BEGIN

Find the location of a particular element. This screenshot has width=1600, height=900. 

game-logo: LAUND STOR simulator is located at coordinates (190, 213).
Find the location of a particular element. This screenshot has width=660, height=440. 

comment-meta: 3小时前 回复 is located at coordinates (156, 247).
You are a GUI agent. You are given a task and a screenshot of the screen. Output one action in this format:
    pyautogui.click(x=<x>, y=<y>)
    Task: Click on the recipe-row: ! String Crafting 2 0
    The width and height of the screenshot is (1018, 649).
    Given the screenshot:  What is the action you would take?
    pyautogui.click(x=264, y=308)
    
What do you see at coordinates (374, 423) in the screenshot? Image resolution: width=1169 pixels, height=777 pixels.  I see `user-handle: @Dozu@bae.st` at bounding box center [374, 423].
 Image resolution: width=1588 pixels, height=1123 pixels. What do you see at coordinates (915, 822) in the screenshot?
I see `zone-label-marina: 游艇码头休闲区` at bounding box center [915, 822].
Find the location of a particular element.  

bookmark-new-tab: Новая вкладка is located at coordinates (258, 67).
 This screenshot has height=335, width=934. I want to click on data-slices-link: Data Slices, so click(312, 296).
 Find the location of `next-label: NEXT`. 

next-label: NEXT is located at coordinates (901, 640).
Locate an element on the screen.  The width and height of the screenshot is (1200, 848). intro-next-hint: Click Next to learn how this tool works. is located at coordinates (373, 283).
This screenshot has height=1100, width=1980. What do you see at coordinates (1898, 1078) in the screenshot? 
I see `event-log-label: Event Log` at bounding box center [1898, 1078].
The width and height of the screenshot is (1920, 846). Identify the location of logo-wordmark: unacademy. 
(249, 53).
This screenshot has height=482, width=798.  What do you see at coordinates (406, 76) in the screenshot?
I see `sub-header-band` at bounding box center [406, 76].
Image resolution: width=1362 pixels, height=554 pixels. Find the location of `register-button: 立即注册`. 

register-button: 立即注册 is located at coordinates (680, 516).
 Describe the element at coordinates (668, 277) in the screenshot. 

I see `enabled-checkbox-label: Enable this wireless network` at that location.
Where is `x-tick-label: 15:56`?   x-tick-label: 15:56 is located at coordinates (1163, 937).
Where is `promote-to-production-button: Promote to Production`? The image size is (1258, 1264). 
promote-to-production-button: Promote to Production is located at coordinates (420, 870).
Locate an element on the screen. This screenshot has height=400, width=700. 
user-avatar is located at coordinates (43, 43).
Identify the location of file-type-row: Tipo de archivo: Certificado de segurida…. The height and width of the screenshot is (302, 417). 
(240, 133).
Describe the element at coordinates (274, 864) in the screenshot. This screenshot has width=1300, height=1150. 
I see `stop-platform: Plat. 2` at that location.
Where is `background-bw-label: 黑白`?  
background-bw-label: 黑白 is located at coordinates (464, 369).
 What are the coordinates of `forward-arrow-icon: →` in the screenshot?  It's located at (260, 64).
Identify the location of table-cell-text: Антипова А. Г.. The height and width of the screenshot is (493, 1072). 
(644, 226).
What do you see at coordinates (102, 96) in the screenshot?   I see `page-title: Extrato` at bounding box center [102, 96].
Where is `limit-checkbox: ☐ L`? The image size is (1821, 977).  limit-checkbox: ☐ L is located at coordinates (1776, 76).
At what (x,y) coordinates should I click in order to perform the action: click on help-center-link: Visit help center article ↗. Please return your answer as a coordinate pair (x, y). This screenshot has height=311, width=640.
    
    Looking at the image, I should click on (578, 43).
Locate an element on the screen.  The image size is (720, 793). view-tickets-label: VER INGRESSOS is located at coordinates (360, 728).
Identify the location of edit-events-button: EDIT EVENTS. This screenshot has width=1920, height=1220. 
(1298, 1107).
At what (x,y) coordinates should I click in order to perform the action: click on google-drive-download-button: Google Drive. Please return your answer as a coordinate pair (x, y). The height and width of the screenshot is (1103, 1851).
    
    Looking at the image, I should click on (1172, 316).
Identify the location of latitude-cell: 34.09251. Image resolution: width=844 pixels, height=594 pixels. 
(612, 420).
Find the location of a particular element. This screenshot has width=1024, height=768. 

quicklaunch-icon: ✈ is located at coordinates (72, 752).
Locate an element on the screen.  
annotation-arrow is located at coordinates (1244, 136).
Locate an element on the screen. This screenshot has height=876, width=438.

END

> About this exercise
Copy word for word the part of the records above that opens with the line containing "coordinates (1163, 937)." and closes with the line containing "promote-to-production-button: Promote to Production is", including both of those lines.

> Answer for this exercise
Where is `x-tick-label: 15:56`?   x-tick-label: 15:56 is located at coordinates (1163, 937).
Where is `promote-to-production-button: Promote to Production`? The image size is (1258, 1264). 
promote-to-production-button: Promote to Production is located at coordinates (420, 870).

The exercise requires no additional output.